Про жен своих, жуируя ногой, рассказывает:

— Первая была совершенно шедевральная девица, на высшем уровне Венеры, дочь полного адмирала. Выйдет из ванны, вся пахнет ореховым маслом. Наяда! Поклонение волхвов! Звали ее Зюля, Зюлейка, черная, как цыганка, уникальные ресницы, а фигура! А формы! Кариатида! Сколько у нее кавалеров-женихов было! Один сын министра ухлестывал, фирменный кар, дача на Николиной горе. Апломб! Адмирал и адмиральша во сне видели, чтобы они поженились — одного ранга, одной номенклатуры! А я на себе обкрутил — смог же! Я еще тогда учился, бедный был, на стипендии, они меня в дом не пускали, они меня не признавали и третировали, как могли, а я терпел — моя возьмет! Она со мной по коммунальным комнатушкам таскалась, совмещенный санузел терпела, а почему? — ноги мои обожала. Мы поехали на юг. Я ее целовал на девятой волне. Это был единственный поцелуй в мире. И вдруг в один день сломалась, как кукла, увели, урвали ее у меня. Ну зачем ей золотая клетка! Она мои па любила, она мою глупость ценила, мою дурашливость, легкое понимание жизни…

Не надо плакать! Кто знает фактическую суть своей судьбы! — Подснежников вытирает платочком слезу. — Жизнь подобна неоновой вывеске, постепенно гаснет то одна, то другая буква. Абсент? — он глазами показывает на бутылку, и я наливаю ему стакан крутого портвейна. — Марочный? — Подснежников смотрит вино на свет. — Черта с два в этой собачьей дыре марочный. Сироп! Бурда! Бальзам пенсионера.

Он удрученно прихлебывает вино и продолжает:

— Вторая — зубной техник, какая-то без лица, без физии, даже неинтересно повествовать. Да я и ничего не помню, только шум бормашины и звук ломаемых зубов. Хряск! Я с ней прожил только один квартал.

Ну, а третья была экономист-бухгалтер, сальдо-бульдо, в искусстве ни бельмеса! Корпуленция коровы и белая, не блондинка, а ну совершенно белая, кругом. Тесто, и все. Я как с тестом и жил, спокойно.

А она вдруг ни с того ни с сего врезалась, стала ревновать, не оторвешь ни днем ни ночью. Роман страстей!

Подснежников нежными глотками пьет вино и деликатно утирается бумажной салфеткой.

— Я ведь только переночевать хотел, передохнуть, станция Северный полюс — среди холода и льдов и непогоды семейной жизни, штормов и шквалов, которые меня обступили, лечь в дрейф, продрейфовать зиму, а потом перебазироваться на Большую землю, к новым горизонтам и зовам. А она нет, вцепилась как вирус.

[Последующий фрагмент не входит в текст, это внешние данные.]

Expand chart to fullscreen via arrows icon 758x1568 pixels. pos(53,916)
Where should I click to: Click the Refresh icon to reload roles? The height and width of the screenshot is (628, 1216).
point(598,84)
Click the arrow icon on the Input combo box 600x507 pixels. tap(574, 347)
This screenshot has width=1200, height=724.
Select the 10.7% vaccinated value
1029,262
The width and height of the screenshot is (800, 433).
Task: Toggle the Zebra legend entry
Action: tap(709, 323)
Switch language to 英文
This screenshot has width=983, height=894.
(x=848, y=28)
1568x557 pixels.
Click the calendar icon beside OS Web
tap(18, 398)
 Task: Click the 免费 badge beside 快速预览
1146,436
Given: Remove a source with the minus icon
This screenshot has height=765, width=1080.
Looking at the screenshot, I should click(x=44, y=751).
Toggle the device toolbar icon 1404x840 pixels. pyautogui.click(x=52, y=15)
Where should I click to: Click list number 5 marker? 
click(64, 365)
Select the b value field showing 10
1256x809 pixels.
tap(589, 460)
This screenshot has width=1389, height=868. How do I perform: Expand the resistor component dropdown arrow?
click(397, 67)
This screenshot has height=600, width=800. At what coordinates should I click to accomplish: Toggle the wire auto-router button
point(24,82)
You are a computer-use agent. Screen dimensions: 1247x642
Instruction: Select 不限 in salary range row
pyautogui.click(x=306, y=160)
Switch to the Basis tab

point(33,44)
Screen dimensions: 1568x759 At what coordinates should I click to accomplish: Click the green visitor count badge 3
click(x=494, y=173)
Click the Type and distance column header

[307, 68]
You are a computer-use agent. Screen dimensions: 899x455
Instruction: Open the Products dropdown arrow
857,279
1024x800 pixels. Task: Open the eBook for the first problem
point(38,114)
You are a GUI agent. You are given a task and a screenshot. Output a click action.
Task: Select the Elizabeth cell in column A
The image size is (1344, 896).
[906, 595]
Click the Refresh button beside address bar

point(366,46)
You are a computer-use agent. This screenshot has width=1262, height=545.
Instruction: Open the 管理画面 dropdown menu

«Я тебя на весь Союз ославлю, я Рубикон перейду».

Ох, и пережил я миги, творческий застой. Одна голая постель в фокусе всей жизни. У меня от нее дрожь в ногах появилась. Стою на пальцах и качаюсь, как маятник. Ну, думаю, Жоржик, фиаско! Биологическая смерть!

Я как понимаю семейное счастье: обоим прелестно. А если любовь в одни ворота? Один на Олимпе удовольствия, а другой в душегубке, — что, терпеть? Христианское смирение? Мы, между прочим, отвергаем толстовство. Так я понимаю диалектику или нет? Материализм, теорию отражения? Я, конечно, может, в провинции застрял, оброс шерстью, но только с новейшей точки зрения все равноправны, все на свой лимит счастья имеют право по конституции.

Подснежников залпом, жадно выпил стакан до дна и всхлипнул:

— Аморалка, говорят, а какая же это аморалка? Не утрируйте факт, когда дышать нечем, — семейный Освенцим. Еще один вздох — и шок! И вот побёг, побёг чрез проволоку, через прожекторы общественного мнения, побёг в пространство, в неизвестность, на свободу, к чертовой матери. Как заяц петлял по всей стране, чтобы не нашла, не стравила.

А она всесоюзный розыск объявила, якобы я у нее десять тысяч увел старыми деньгами. А я ведь, если хотите знать, без шапки, в тапочках, с молочной бутылкой из дома ушел, как бы за кефиром, ацидофилином, и на станцию, и в первый проходящий тамбур.